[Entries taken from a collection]
• • •

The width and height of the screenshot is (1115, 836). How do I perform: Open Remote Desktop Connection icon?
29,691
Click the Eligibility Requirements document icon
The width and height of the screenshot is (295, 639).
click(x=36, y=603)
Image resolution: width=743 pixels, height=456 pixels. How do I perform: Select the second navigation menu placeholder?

• • •

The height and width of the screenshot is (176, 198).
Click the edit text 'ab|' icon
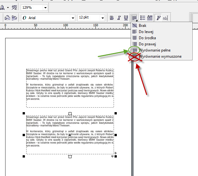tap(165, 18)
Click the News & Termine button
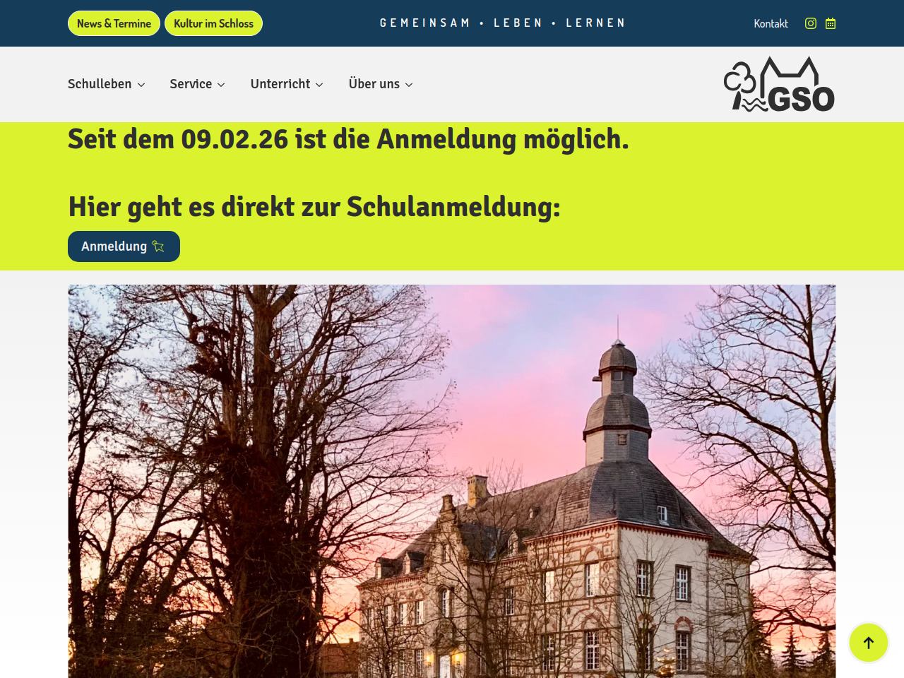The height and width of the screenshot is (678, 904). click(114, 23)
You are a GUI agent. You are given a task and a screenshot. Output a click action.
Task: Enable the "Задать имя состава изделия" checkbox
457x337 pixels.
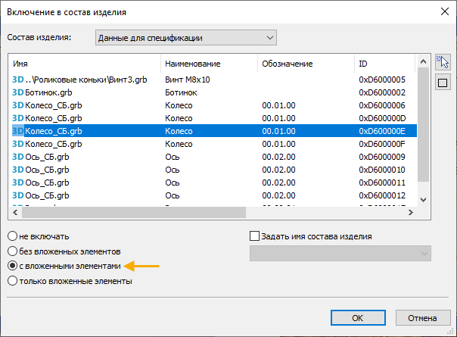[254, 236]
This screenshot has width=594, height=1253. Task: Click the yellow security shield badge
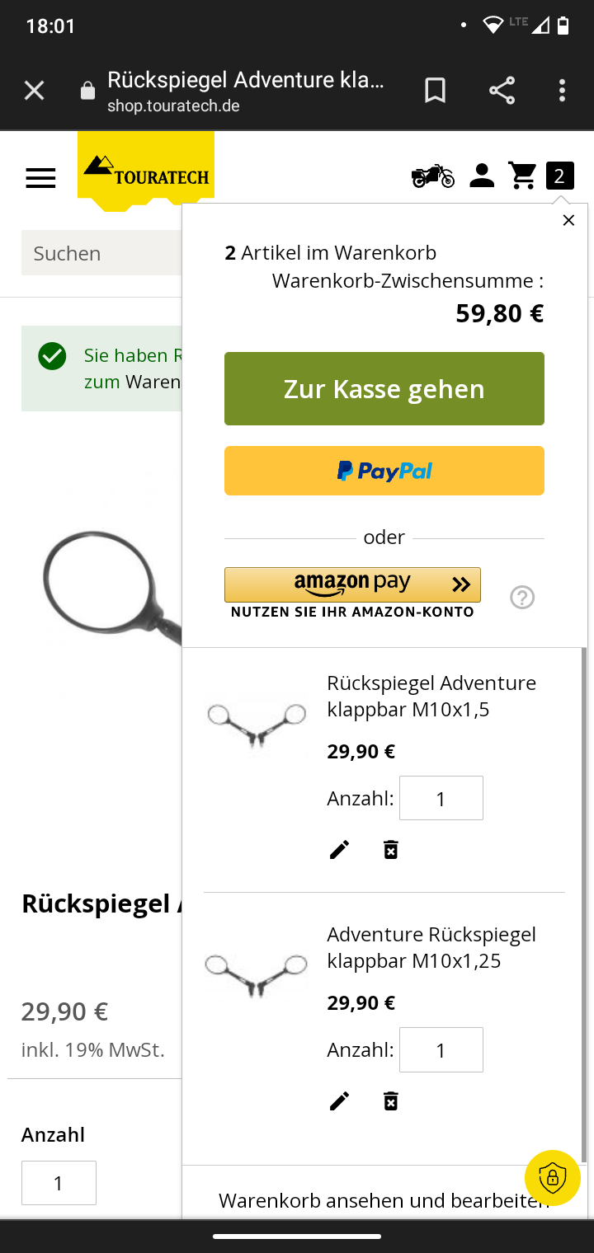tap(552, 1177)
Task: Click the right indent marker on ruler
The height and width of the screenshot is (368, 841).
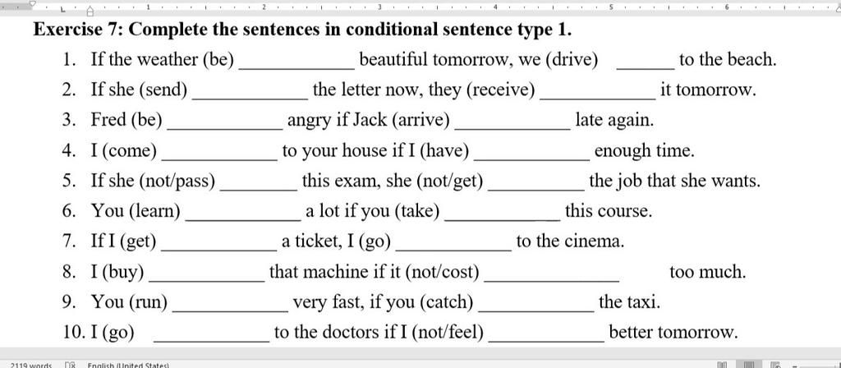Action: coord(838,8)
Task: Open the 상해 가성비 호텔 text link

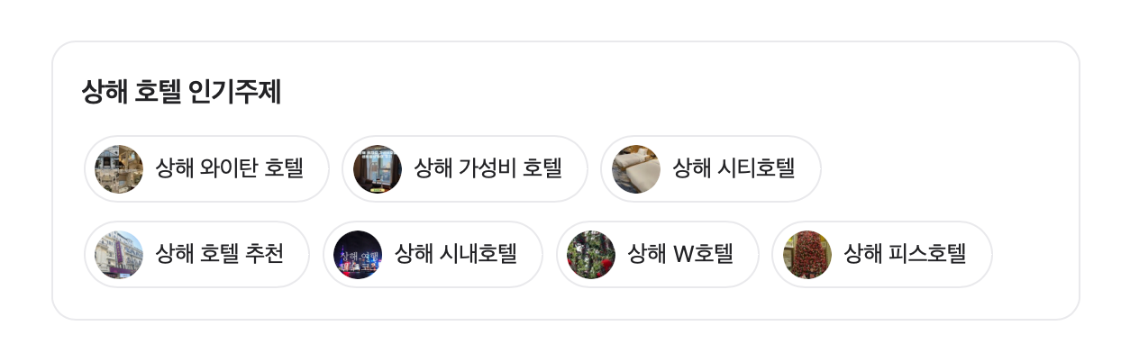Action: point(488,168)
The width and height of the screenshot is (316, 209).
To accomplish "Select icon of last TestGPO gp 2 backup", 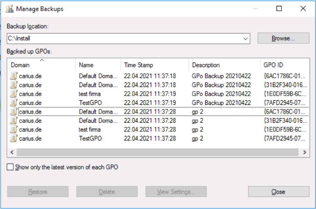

• • •

Written request — Can you write out, word for word, the lines between the one containing "The width and height of the screenshot is (1115, 836)." and the one containing "Image resolution: width=743", including both of those lines?

Final result —
The width and height of the screenshot is (1115, 836). How do I perform: Open Remote Desktop Connection icon?
29,691
Click the Eligibility Requirements document icon
The width and height of the screenshot is (295, 639).
click(x=36, y=603)
Image resolution: width=743 pixels, height=456 pixels. How do I perform: Select the second navigation menu placeholder?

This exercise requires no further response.